**EXERCISE PASSAGE:**

NEW YORK — A relaxed Julius Randle, no longer wearing a cast from his ankle surgery, predicted next season as the best of his career because of a confluence of the most important basketball attributes.
“Me and my trainer were just talking about this, we were talking about prime years,” Randle said Wednesday as a guest on ‘The Shop Uninterrupted.’ “And I feel like your prime is when your mental and physical kind of meet. And physically I feel like this is going to be my best year. But mentally I feel like I’ve taken a tremendous step because I’ve had to slow all the way down. I wasn’t allowed to train.”
Randle, 28, underwent arthroscopic surgery on his left ankle nearly two months ago. The procedure followed two sprains to the same ankle in a short span and a disappointing performance in the playoffs.
The ending left a bad taste after a strong regular season from Randle, who became just the second Knick since Allan Houston to earn two All-Star appearances.
During his recovery, Randle, who is expected to be 100% by training camp, said he drew inspiration from his teammate — Jalen Brunson — while hoping to learn from some accomplished opponents.
“I’ve studied a lot of people. I studied LeBron and watched how he used angles,” said Randle, who was joined by rappers Method Man and Joe Bada$$ as guests on ‘The Shop,’ which was taped live in Brooklyn. “One of the biggest people that pushed me was my teammate, Jalen. Because I saw how he worked, and I’m a worker. And I saw how diligent he was. And focused. So JB really pushed me. I watched Jimmy [Butler] in the playoffs. All of these guys. We’re all copycats at the end of the day. We learned the game from somebody.”

**TASK SET:**
- a) In the article on Julius Randle, which Knicks player before him is named as having earned two All-Star appearances?
- b) Carry on the article on Julius Randle, starting right after its final sentence.

**SOURCE DATA:**
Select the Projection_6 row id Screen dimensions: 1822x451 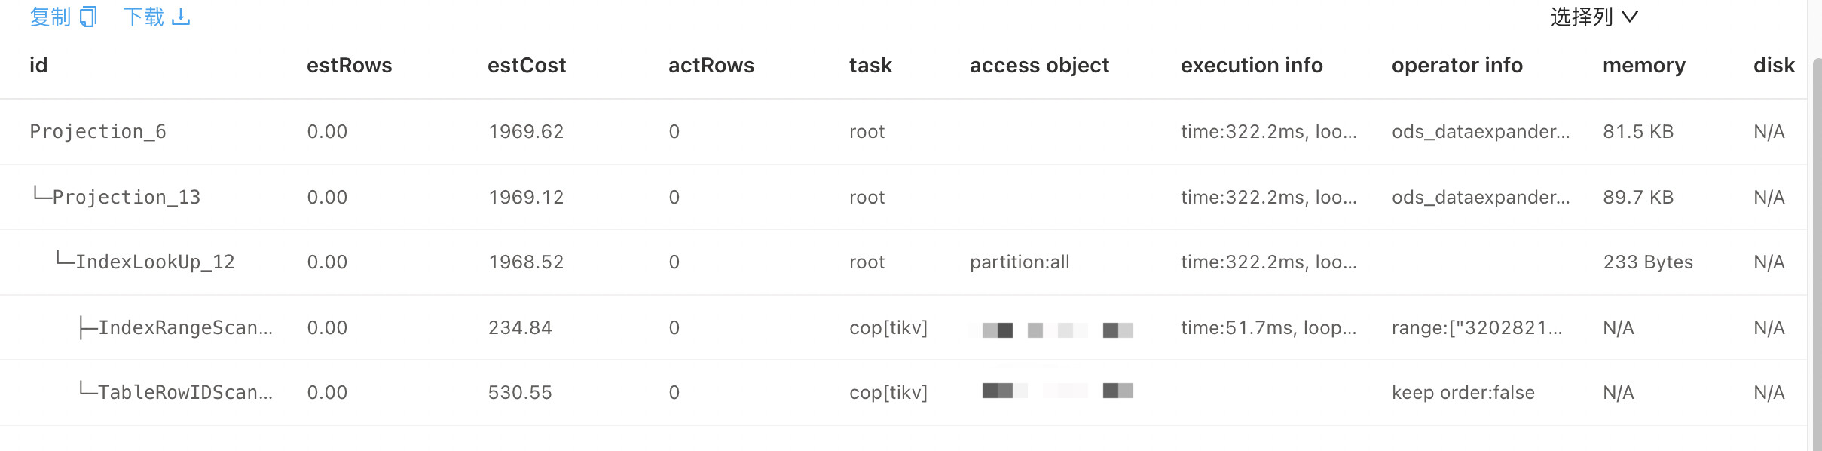pos(98,132)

**REPLIES:**
- a) Allan Houston.

- b)
Despite Randle’s struggles/ankle pain in the postseason, the Knicks advanced to the second round for the first time in a decade. Team president Leon Rose then navigated a quiet offseason by signing Donte DiVincenzo and trading Obi Toppin, leaving the impression he was comfortable running it back with Randle and Brunson as the stars.
As Randle noted Wednesday, expectations are now elevated.
“It’s always going to be unfinished business,” he said. “So we made it to the second round, we have aspirations for obviously bigger and better things. We want to win a championship at the end of the day.”
Randle’s “championship” reference drew applause from the crowd in Brooklyn and a joke from host Maverick Carter about making declarative headlines. Randle was careful to clarify, “I said, ‘We want to win a championship, not that we’re going to.”
After all, there’s enough pressure playing for the Knicks.
“Yeah, it’s different. It’s definitely different from every other place. It’s tough,” said Randle, who also played for the Lakers. “Especially for a person like me who cares so much. And wants to win. And wants to win every single game. My friends will tell you, my wife, everybody will tell you I’m a sore loser. And the media, it’s tough. But I could say being here in New York had made me who I am to this day. It built me.”